Tuesday 25 February 2014

Creative Directors and Zen Masters



What is the sound of one hand clapping? If a tree falls in a forest and no one’s around to hear it, does it make a sound? How does the brand own this idea? Is the unexpected part really that unexpected?

What do Zen masters and Creative Directors have in common? Good questions. 

In Zen Buddhism the masters ask these questions called koans. Koans are used to help the Zen students attain enlightenment. They are riddles like the ones above. They are brain hacks that split your mind open for a moment of omniscience (called a satori). Kind of like the green data-stream scenes in the Matrix.

Not unlike Zen masters with their koans, a creative director's role is all about asking the right questions. Questions that, similarly, open up their creatives’ minds and help them get to some truly breakthrough thinking - Questions that delicately nudge an idea towards greatness. 
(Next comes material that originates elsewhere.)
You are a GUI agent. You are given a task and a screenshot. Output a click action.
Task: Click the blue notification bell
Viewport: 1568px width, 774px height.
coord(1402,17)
In our line of work, the right questions also allow a sense of ownership to grow organically within the creative. Compare this to simply giving your creatives the answers; where they lose that sense of ownership, and you’ll discover just how powerful the right questions (koans) can be.   
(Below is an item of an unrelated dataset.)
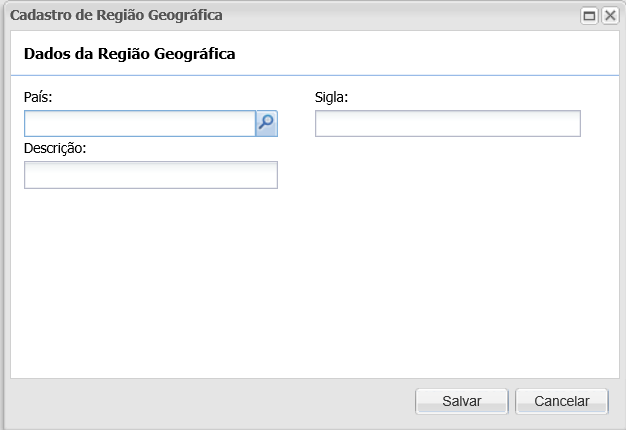Place cursor in the region description field
The width and height of the screenshot is (626, 430).
(150, 175)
All the great creative directors I've worked with have had the knack of asking just the right questions. These right questions have lead to the right answers, which have turned out to be the game-changing and much applauded ideas. One handed applause that is.

Christopher Ott. 

Tuesday 18 February 2014

Never get high on your own supply


"They may be right" is what Bill Bernbach had written on a note he kept in his pocket. Whenever anyone challenged his ideas this simple message helped him stay objective.

It helped him Never get high on your own supply. A rule every one of us should follow.

Ideas are like your children. And If you've ever waited to pick your kids up from school; you understand how insanely biased parents can get. 

They are getting high on their own supply, and this is the same crazy way you are blindly biased with your own ideas.

The confirmation bias, the sunk cost fallacy, and the IKEA effect all play a part, but mostly it’s an over dose of old fashioned hubris. Or, in other words, being a jerk.

So, next time you’re in a review and another team is presenting their ideas. Instead of  defending your own by way of finding holes in theirs, stop and think: they may be right. 

This goes double if you're a CD where it's your role to manage and motivate people. 

We’ve all worked with that CD, who after late nights and sleepless mornings, he ends up going with his own idea. 

There is nothing more demotivating than this. 

So how do you avoid getting high on your own supply? 

You could borrow Bernbach’s clever little commitment device. 

Or, I think, every creative in an agency should agree on what a good idea is, create a guide and then, when it comes to a creative review, the ideas get compared equally against it. (See: What makes a good (advertising) idea for a guide).

This way everyone's playing on even turf, not hunches, opinions and biased knee-jerk reactions. 

Or you could simply not be jerk, and in the astute words of Ice-cube: “chiggity-check  yo self before you wriggity-wreck yo self!”

By Christopher Ott.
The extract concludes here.